What we do is investing in sustainability. We invest in companies, in projects, that we find that we think will have a positive impact on society and the environment.
Does that mean you don’t include any fossil fuel holdings in your investments? Or do you have an engagement model?
No, we don’t. If I have to explain very simply our investment process, I will say it’s threefold. The first step is understanding the issues at stake. What are the issues – biodiversity, climate, aging population, a lot of different situations that we have to tackle in the future.
Then starting from this, we try to understand what are the solutions that can help solve these issues. And then the final step is to identify the companies best positioned to provide the services and the solutions.
If you go through these three steps, today there is little chance that you find an oil company. It’s not an exclusion process. We do not say that we won’t ever invest in a fossil fuel company. But today, we cannot find any of them. We’ve got a really strong trajectory, of companies reshaping of their business and looking for a world in 2040 with another model – it does not exist. [But] it exists in the utility space. For example, when you see Orsted, for example, they have completely reshaped their business from producing electricity with fossil fuel to renewable energy. We have invested in Orsted for years. But in the fossil fuel industry, per se, [a sustainable model] does not really exist today.

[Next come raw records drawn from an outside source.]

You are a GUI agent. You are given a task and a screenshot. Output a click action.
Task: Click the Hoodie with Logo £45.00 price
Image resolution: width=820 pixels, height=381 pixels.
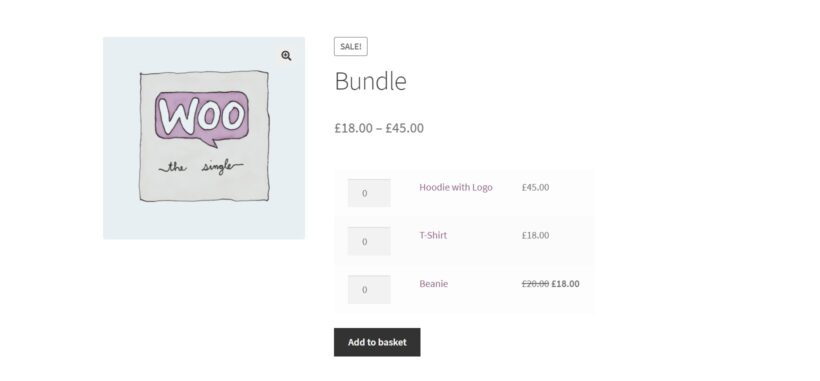pyautogui.click(x=536, y=187)

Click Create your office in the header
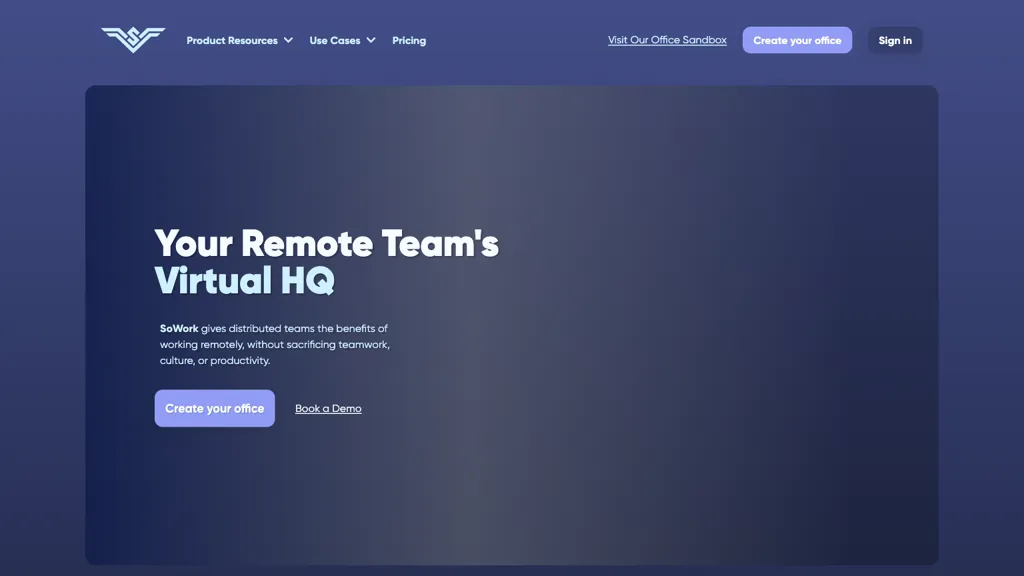coord(797,40)
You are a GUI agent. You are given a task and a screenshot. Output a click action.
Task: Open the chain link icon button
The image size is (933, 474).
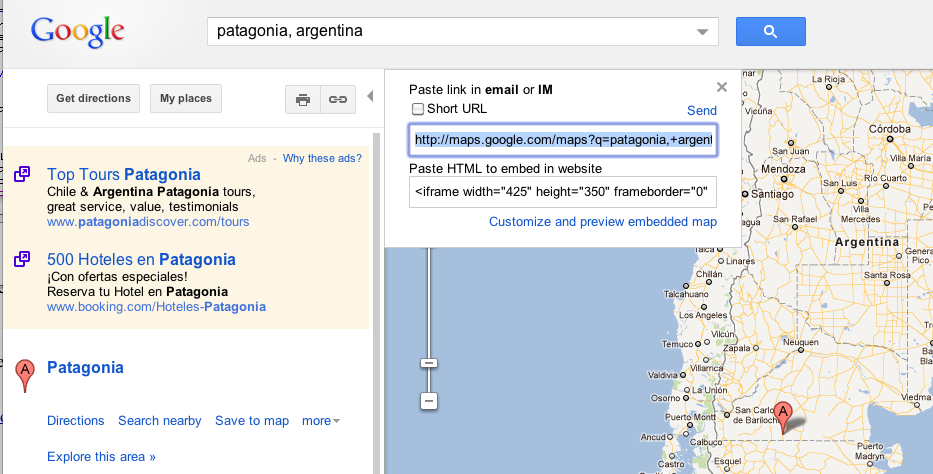point(338,99)

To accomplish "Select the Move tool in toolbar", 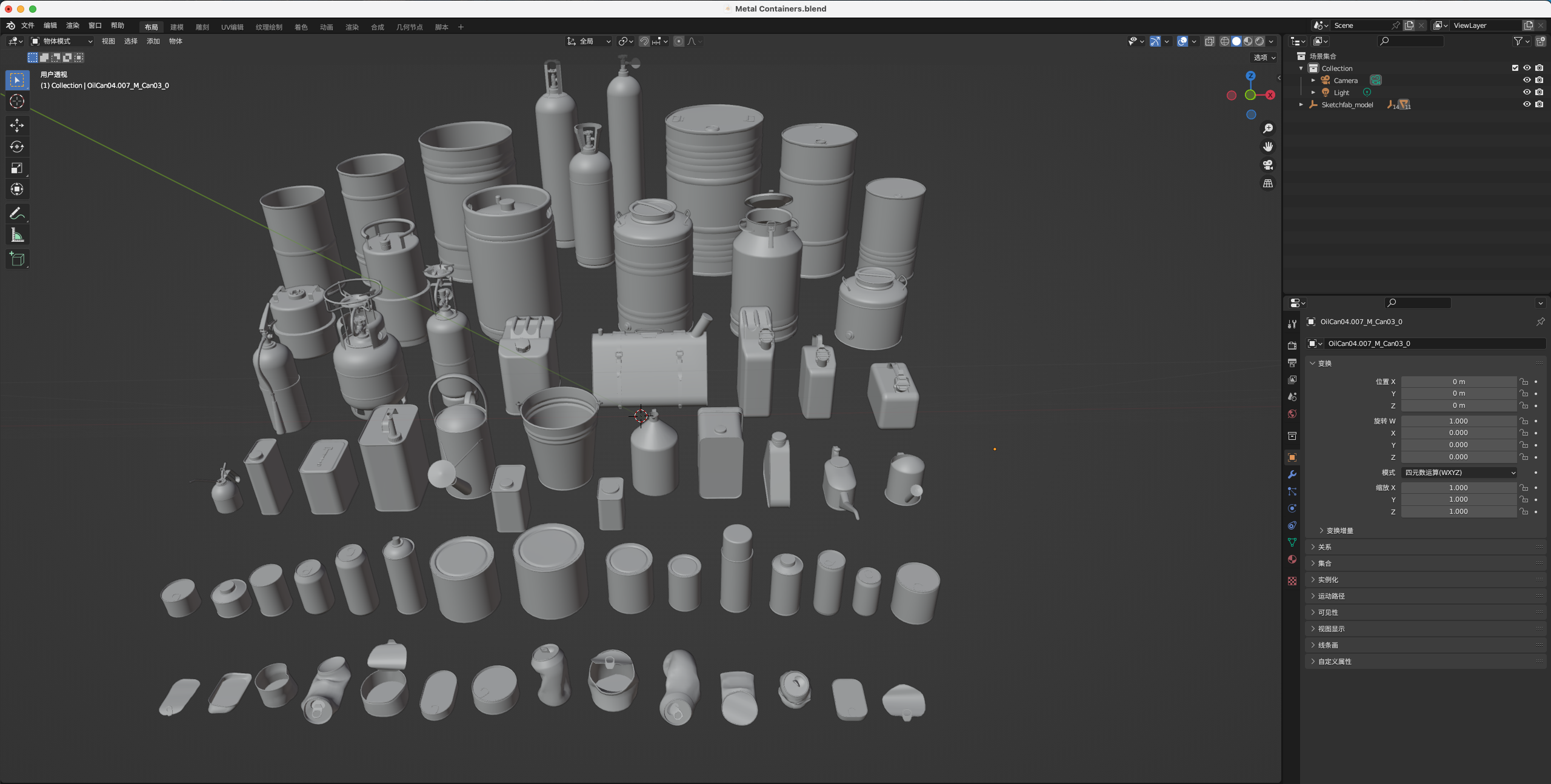I will click(x=17, y=125).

Tell us about the size of your US business and what products you offer.
Globally we manage €28bn. We have teams in Paris, London, Boston but also in Lima, Nairobi and Singapore. We work in developed countries and in emerging markets. In the US, we set up the team seven years ago.
We started with nothing, I mean a couple hundred million euros under management in global equity. Today, we manage $10bn and only one strategy, which invests in large-cap global equity. We distribute this strategy all over the world, but in the US through the Natixis distribution platform.
What potential do you see in the US market? With what’s been going on with the politicization of ESG, but also the potential that we have with the climate provisions in the Inflation Reduction Act, how are you looking at all those things? What does it mean for you as a company, and what might it mean for Europe?
So, of course, mixed feelings, I would say. Because we have all this pushback from a couple of Republican states and also part of the [investment management] business – saying ESG is kind of an illusion. To a certain extent, I would say they are right. That’s the point.
We all know why they are doing this; to continue to do business as usual. But they use arguments that are sometimes irrelevant. Saying that ESG is not clear, that there is a lot of greenwashing in the market. That’s true. So, they use the weaknesses of the ESG market.
We have a very important role to play in that discussion, because we were one of the pioneers. We have the expertise, and we can really explain that we must not throw the baby out with the bathwater. Clearly, it is important to explain that there are different ways to do ESG. And there are some really serious players in this, and that expertise matters, and that data matters.
This is also [an opportunity] to fight against greenwashing.
Of course, on the other hand, there is some positive news. You mentioned, of course, the Inflation Reduction Act, which is really positive for climate investments, renewable energy and so on. This is something we do not do on the private assets today in the US, but it’s really positive for us. We could move into the space, because at least today there is more visibility in this space.
At the same time, there is also the SEC regulation process on ESG, which is a good thing with these three levels of funds. And the only concern we have is that we are going to have a European regulation on one hand and US regulation on the other hand. Today, they do not exchange enough between regulators, and it could lead to some differences that could be very difficult for investors to navigate through.
But it’s good news as well, because now the discussion is on the table. It will help us to position our products more clearly. Not everybody will be able to be ESG focused or ESG impact. We think we will, and so it will be another selling point – so, very important for us.